3. It’s still too early…
It wasn’t all that long ago that we were discussing virtual reality in the same vein as flying cars and space holidays! In actuality, VR has been in development and released in various forms for years, but it’s only in recent times that our exposure to the medium as consumers has heightened.
Even in its current state, virtual reality is evolving at a rapid rate. One of the biggest criticisms of the PlayStation VR at release was a lack of AAA-style games, but Resident Evil 7’s VR mode quashed many gamers’ fears back in January of this year. Across a variety of industries, VR’s potential is being realised far more quickly than some realise.
4. It’s just for gaming
Virtual reality is just for gamers, right? Wrong! While it’s true that VR has emerged as one of the most exciting advancements in the gaming industry in recent years, it boasts potential across a wide number of industries. It’s already being used in TV and film, with big sports events being offered in VR across the globe. You’ll find VR-compatible videos all over the web too, including YouTube.
Industries across the world can harness the power of VR. It’s an excellent training tool to aid workers with potentially dangerous tasks. Its marketing uses are plentiful too. Virtual reality is even being used in the medical profession to treat physical and mental injuries. Just for gaming? No chance.

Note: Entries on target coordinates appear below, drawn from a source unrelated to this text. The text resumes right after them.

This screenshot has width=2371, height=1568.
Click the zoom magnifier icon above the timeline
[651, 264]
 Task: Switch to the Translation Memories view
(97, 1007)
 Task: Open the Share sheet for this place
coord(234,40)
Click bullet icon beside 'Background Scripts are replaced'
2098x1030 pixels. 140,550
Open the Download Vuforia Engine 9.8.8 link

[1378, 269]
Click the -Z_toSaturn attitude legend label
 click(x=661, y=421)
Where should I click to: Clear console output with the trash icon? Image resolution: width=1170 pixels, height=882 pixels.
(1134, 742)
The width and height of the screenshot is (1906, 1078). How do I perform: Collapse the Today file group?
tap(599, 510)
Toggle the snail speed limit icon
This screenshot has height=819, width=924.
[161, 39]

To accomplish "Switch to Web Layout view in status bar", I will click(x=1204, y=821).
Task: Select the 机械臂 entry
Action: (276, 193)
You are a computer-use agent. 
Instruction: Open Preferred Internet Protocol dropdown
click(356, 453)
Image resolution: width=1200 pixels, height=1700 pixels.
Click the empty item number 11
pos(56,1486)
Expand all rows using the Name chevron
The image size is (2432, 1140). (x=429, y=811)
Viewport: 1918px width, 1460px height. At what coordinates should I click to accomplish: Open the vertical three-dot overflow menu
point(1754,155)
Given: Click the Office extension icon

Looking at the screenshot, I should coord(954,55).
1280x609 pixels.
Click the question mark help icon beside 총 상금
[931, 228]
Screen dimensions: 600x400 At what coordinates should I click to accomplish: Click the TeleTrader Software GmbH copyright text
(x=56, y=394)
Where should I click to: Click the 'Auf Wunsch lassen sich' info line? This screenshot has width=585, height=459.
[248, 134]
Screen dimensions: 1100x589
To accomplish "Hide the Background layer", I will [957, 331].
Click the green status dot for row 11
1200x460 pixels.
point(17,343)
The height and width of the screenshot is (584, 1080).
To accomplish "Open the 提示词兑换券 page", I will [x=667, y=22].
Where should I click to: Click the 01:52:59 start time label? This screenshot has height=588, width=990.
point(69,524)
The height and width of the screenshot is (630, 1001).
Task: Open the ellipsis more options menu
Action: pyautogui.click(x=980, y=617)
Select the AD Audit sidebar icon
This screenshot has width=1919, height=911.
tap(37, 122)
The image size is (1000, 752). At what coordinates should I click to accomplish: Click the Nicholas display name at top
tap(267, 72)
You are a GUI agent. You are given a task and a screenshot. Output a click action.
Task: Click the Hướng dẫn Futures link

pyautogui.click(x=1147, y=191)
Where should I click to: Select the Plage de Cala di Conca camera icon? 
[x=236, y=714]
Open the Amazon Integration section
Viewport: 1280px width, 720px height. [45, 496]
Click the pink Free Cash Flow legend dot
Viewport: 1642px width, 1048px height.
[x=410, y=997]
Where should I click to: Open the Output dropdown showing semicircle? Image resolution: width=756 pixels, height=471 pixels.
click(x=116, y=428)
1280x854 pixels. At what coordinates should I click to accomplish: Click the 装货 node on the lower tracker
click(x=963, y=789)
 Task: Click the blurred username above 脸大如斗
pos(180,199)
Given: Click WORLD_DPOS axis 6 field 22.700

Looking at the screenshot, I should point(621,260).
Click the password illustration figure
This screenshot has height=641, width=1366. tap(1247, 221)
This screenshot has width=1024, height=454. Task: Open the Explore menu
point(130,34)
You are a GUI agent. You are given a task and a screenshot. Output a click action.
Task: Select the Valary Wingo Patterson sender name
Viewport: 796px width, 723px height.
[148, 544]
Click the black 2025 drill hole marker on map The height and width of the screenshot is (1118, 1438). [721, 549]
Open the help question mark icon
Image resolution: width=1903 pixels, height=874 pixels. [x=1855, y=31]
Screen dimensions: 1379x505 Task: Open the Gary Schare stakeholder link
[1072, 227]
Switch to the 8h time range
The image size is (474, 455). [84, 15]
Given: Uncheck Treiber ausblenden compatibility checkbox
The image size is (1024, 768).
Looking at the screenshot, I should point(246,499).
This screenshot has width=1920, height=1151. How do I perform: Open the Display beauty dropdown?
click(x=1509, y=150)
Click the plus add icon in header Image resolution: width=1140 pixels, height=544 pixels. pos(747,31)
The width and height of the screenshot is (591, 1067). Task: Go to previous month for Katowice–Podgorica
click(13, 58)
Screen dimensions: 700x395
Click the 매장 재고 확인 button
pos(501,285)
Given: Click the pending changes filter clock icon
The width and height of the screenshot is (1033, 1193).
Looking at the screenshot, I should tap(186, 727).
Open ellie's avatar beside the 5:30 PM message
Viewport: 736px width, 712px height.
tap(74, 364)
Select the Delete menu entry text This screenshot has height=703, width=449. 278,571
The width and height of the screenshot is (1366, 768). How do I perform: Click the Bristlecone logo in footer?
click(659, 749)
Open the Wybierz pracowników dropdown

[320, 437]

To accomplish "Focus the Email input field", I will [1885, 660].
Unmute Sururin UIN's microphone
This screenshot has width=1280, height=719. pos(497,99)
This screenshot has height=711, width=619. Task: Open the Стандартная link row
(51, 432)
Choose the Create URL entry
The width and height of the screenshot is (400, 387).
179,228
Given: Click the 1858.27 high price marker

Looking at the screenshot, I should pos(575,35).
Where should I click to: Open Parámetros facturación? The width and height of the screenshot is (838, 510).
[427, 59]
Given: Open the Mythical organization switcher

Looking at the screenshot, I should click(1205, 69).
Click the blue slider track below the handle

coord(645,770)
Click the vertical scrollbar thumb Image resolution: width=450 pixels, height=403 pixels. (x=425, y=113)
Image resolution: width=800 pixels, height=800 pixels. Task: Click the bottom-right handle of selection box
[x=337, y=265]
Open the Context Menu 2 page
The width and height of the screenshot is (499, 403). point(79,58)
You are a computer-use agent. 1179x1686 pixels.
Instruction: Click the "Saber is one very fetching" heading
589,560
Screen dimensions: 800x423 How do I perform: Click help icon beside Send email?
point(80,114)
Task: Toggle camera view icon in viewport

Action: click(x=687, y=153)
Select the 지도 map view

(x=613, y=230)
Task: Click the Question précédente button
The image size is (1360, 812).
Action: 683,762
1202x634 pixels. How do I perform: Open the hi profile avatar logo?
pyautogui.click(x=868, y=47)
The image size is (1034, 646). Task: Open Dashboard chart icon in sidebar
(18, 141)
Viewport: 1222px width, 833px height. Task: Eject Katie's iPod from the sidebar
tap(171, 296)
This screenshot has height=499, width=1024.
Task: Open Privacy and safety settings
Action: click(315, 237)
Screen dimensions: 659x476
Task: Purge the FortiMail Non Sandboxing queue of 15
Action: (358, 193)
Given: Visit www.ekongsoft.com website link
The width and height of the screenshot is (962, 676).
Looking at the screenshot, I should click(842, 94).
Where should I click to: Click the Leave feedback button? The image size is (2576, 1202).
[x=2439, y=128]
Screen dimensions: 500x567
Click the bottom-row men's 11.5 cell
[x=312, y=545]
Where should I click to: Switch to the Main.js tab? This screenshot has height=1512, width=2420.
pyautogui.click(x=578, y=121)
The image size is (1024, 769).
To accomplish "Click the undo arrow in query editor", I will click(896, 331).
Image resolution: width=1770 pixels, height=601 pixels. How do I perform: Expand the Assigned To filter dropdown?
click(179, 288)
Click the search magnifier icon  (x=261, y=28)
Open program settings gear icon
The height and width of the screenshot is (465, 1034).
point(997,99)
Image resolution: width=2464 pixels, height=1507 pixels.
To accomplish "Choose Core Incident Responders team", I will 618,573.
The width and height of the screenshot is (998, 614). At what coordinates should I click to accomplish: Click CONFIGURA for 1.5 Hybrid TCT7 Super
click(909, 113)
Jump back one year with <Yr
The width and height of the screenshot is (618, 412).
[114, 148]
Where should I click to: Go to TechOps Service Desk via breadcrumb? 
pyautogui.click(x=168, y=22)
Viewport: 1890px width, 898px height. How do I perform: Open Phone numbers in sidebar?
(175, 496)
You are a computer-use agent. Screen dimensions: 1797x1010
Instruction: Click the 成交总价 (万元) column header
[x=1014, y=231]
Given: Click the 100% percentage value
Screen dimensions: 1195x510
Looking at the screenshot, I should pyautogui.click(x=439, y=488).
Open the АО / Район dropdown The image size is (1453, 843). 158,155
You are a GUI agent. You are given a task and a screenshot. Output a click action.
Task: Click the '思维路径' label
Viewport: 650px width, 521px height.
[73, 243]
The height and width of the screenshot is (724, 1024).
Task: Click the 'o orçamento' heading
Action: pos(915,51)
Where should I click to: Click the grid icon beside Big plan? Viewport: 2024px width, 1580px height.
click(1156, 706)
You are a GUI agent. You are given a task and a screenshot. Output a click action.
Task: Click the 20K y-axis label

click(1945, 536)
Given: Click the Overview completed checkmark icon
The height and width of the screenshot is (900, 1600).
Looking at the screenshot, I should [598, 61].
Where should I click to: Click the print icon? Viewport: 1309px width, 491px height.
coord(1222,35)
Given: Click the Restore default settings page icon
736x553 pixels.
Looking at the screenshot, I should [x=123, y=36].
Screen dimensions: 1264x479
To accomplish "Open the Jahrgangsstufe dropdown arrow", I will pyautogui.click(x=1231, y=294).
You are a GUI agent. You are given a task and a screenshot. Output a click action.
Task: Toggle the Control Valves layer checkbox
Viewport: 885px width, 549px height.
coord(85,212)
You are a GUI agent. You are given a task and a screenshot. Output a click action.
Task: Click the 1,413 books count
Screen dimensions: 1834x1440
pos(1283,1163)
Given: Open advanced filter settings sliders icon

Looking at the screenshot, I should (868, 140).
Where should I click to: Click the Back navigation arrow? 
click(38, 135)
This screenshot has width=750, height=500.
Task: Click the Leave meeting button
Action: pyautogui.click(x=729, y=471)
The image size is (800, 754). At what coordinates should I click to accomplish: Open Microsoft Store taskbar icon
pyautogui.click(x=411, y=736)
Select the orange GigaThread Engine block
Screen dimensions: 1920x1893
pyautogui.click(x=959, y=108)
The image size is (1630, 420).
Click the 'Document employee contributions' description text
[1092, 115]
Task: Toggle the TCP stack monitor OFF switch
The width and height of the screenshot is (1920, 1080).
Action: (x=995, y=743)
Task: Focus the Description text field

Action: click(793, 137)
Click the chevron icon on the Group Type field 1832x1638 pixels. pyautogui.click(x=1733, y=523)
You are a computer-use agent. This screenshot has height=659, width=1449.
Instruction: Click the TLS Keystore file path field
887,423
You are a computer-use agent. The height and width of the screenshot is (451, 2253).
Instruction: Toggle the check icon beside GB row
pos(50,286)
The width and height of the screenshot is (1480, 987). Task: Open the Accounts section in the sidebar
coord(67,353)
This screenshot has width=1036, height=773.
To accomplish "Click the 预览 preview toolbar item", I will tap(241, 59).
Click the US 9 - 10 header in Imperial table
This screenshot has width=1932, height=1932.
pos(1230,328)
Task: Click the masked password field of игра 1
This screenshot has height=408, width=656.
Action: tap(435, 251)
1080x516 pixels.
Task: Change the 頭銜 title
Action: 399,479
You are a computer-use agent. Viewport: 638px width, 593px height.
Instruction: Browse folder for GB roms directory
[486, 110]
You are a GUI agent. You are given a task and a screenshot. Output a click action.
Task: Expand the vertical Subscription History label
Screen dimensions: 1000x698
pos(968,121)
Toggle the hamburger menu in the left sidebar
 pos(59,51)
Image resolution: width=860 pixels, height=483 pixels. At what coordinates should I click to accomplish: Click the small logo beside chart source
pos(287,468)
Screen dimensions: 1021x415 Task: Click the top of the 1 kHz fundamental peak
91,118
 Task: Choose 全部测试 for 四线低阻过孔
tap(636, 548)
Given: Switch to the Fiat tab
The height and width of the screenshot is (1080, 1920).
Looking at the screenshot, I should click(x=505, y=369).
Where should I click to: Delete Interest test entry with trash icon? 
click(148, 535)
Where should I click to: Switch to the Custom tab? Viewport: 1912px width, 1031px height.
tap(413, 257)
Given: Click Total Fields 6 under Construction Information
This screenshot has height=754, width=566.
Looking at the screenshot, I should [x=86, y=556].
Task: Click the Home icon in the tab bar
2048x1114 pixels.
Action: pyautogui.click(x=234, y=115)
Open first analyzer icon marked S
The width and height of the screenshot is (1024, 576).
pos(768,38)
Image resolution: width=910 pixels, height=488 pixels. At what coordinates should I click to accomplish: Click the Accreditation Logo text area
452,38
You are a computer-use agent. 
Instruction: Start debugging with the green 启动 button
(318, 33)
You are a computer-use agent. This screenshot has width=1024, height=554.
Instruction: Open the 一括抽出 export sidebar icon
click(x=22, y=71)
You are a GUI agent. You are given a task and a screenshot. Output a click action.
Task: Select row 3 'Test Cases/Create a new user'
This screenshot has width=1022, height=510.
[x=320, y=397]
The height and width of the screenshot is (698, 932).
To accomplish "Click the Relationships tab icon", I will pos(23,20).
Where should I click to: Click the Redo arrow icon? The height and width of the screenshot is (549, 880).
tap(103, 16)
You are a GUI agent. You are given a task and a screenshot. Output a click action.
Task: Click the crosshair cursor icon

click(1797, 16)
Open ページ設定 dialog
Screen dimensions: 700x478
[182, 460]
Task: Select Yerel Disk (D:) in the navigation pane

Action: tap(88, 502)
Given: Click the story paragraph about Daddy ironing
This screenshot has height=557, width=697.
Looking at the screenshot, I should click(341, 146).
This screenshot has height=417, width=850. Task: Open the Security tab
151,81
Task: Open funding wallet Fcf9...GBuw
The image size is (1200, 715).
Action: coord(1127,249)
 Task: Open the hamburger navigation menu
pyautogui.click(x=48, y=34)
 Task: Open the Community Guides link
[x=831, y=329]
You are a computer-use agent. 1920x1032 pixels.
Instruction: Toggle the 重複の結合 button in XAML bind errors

5. It’s just another gimmick
We’ve seen our fair share of tech-based gimmicks over the years. We all remember the disappointment that was 3D TV, right? Gimmicks have often worked their way into the gaming industry too, such as Nintendo’s Virtual Boy of the mid-90’s. It’s only natural to be wary of VR as “another gimmick,” but its sheer potential suggests it’s here to stay.
Unlike the aforementioned gimmicks of old, virtual reality doesn’t possess any notably significant limitations. Devices such as the Oculus Rift and HTC Vive have proved that VR’s capabilities far surpass anything we’ve seen before. For that reason alone, it doesn’t deserve to wind up in the gimmick pile.